* **Soal Latihan**
1: Ringkaslah teks tentang Brahms dalam dua kalimat.
2: Tulis ulang bagian teks tentang Brahms dari "Kepribadian Kontradiksi" sampai "dan tidak matang.", dengan "tidak matang" diganti menjadi "belum dewasa".

* **Cuplikan Halaman**

-- -- --

Kedua orangtuanya menyadari talenta luarbiasa pada diri Brahms, mereka memberikan guru musik kepadanya serta pendidikan sebaik mungkin yang dapat diberikan. Sayang, kehidupan mereka miskin dan tinggal di daerah kumuh di Hamburg. Untuk meningkatkan penghasilan keluarga, Brahms terpaksa harus bermain piano di rumah bordil. Brahms yang masih remaja berusia belasan tahun sudah menghabiskan waktunya di malam hari di rumah bordil untuk bermain piano, dimana ia dikelilingi oleh para pelaut yang gemar bermabuk-mabukan serta pelacur yang kerap menggodanya dan bertindak kasar.

Tidak dapat dihindari, pengalaman tersebut (berlangsung selama kurang lebih tiga tahun) mempengaruhi kepribadian Brahms. Pengalaman ini melukainya secara psikologis maupun spiritual. Oleh karena itu, Brahms dikirim ke pedesaan dan hidup disana untuk memulihkan diri. Di daerah pedesaan inilah Brahms menemukan keindahan alam yang mampu mengubur trauma yang dialaminya itu. Namun, luka emosional dan fisik tetap tinggal dalam dirinya. Tidak hilang. Brahms tetap bertubuh kecil dan tidak berkembang hingga usia akhir duapuluhan tahun. Di usia ini Brahms belum memiliki kumis dan menyerupai anak laki-laki kecil yang manis.

Kepribadian Kontradiksi

Brahms digambarkan sebagai sosok dengan kepribadian yang saling berkontradiksi. Merujuk pada pendapat Pilar Montero dan Arthur Colman, Brahms disebut sebagai kasar namun murah hati, penuh pengendalian, tidak menyenangkan, penuh rahasia, pemalu, tidak sopan, dan tidak matang.

-- -- --

* **Cuplikan Data**
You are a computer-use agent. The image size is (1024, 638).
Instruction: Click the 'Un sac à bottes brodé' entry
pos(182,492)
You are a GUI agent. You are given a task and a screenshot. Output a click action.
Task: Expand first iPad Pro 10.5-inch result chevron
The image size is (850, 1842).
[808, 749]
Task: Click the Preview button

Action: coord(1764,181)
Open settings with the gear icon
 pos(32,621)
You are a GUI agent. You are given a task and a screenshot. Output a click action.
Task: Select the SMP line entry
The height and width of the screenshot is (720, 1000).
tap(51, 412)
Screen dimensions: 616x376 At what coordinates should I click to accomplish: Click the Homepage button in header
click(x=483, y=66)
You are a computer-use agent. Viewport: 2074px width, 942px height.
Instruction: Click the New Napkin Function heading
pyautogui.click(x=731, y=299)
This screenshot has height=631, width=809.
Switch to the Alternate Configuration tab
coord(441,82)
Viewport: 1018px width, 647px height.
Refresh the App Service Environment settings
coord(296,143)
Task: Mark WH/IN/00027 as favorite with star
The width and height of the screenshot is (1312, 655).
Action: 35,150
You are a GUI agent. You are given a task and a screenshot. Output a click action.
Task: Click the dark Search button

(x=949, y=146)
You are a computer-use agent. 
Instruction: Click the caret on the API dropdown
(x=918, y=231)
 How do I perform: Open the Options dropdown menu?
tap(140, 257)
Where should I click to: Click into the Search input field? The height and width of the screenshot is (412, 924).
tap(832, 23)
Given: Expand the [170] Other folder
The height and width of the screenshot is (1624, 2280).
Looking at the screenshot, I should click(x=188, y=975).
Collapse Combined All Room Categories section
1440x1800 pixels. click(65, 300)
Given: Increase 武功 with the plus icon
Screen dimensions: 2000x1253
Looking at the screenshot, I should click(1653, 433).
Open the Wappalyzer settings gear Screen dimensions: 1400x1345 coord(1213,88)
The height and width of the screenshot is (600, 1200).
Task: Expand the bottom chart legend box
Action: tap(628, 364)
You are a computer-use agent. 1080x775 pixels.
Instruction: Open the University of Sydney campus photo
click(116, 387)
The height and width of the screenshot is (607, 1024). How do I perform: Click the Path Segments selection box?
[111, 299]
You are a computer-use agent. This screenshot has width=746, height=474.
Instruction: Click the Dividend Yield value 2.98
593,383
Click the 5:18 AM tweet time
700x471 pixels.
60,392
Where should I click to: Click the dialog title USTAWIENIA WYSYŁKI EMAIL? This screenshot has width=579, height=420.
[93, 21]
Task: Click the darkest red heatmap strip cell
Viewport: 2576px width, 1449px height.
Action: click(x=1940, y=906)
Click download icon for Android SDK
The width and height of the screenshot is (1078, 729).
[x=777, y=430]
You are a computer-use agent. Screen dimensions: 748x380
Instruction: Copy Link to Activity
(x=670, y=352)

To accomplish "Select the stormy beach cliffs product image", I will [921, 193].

-- -- --

* **Hasil Pengerjaan**
1: Karena keluarganya miskin, Brahms remaja terpaksa bermain piano di rumah bordil di Hamburg selama kurang lebih tiga tahun, dan pengalaman itu melukainya secara psikologis maupun spiritual. Ia dikirim ke pedesaan untuk memulihkan diri, tetapi lukanya tetap tinggal, dan ia digambarkan sebagai sosok dengan kepribadian yang saling berkontradiksi.

2:
Kepribadian Kontradiksi

Brahms digambarkan sebagai sosok dengan kepribadian yang saling berkontradiksi. Merujuk pada pendapat Pilar Montero dan Arthur Colman, Brahms disebut sebagai kasar namun murah hati, penuh pengendalian, tidak menyenangkan, penuh rahasia, pemalu, tidak sopan, dan belum dewasa.